Nato nel 1710 a Torremaggiore, vicino a Foggia, restò orfano di madre a un anno, venne affidato ai nonni paterni, per poi trascorrere un periodo all'affido a Vienna presso il padre, Duca di Torremaggiore, che accorgendosi del non comune intelletto del figlio, gli fece continuare il percorso di studi a Roma, presso il convento dei gesuiti, dove si discerné tra studenti per il su estro creativo.
Sedicenne ereditò il titolo nobiliare di principe di Sansevero, per la morte dei nonni e il rifiuto del genitore, da quel momento don Raimondo si distinse per il suo ingegno e la sua versatilità.

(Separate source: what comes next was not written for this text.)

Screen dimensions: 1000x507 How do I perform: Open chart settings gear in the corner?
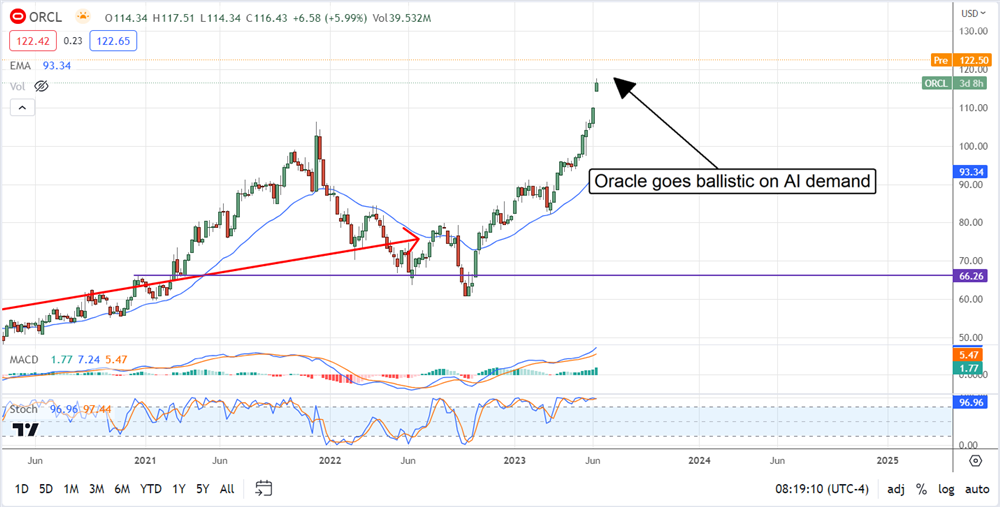click(x=974, y=460)
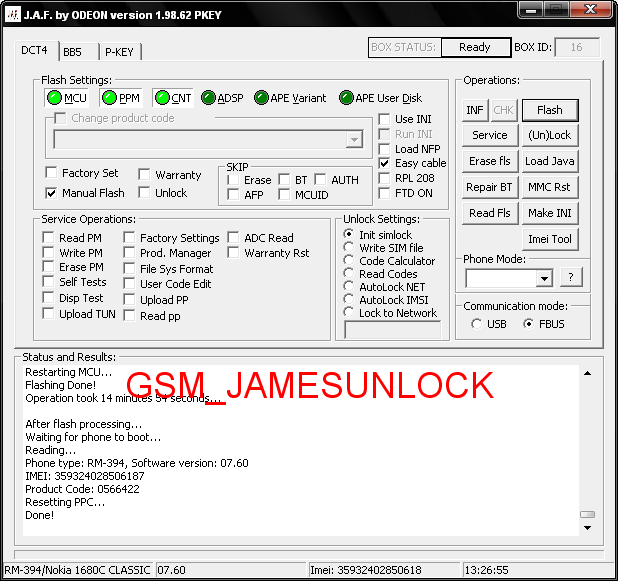Click the Imei Tool button
618x581 pixels.
549,239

Da ufficiale superiore delle truppe borboniche si distinse nella battaglia di Velletri nel 1744, tra le truppe austriache e la coalizione di quelle borboniche ed ispaniche, guadagnandosi la stima di re Carlo di Borbone.
L'incisione di Carlo Amalfi, realizzato su un ovale di rame, ritrae don Raimondo de Sangro in una posa elegante di tre quarti, evidenziando il suo carisma; a questo proposito, sia pure in epitome, è tempestivo presentare a chi legge certe ragguagli della vita eccezionale e straordinaria del personaggio poliedrico: ideatore, anatomista, soldato, occultista, massone, letterato e accademico italiano, creatore.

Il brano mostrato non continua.